## Given data:
──────────
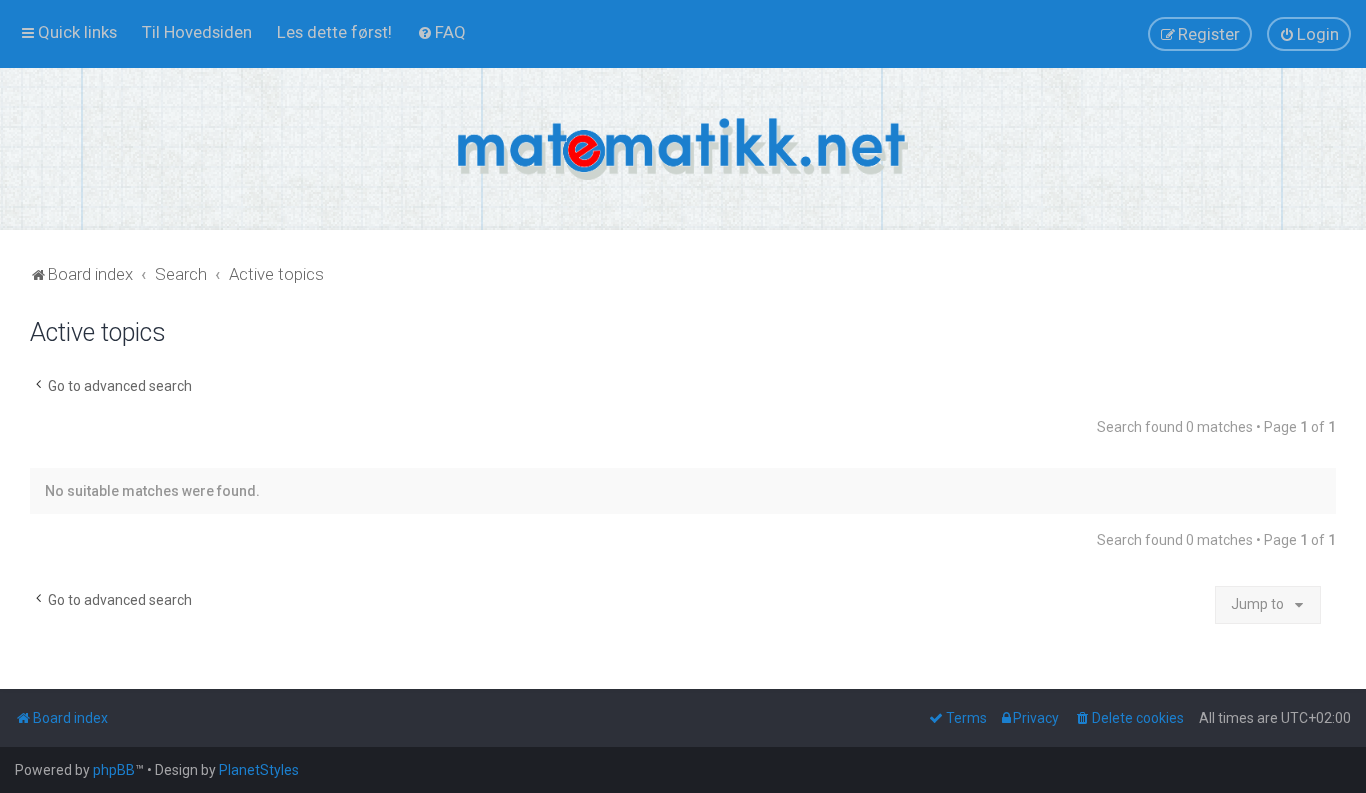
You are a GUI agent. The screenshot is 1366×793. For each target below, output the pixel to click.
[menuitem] (197, 32)
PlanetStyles (259, 770)
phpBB (114, 770)
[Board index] (683, 149)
──────────
## Task instructions:
When you transcribe the entries above, keep every word exact and leave out the pictures.

## Expected answer:
You are a GUI agent. The screenshot is 1366×793. For each target below, output the pixel to click.
[menuitem] (197, 32)
PlanetStyles (259, 770)
phpBB (114, 770)
[Board index] (683, 149)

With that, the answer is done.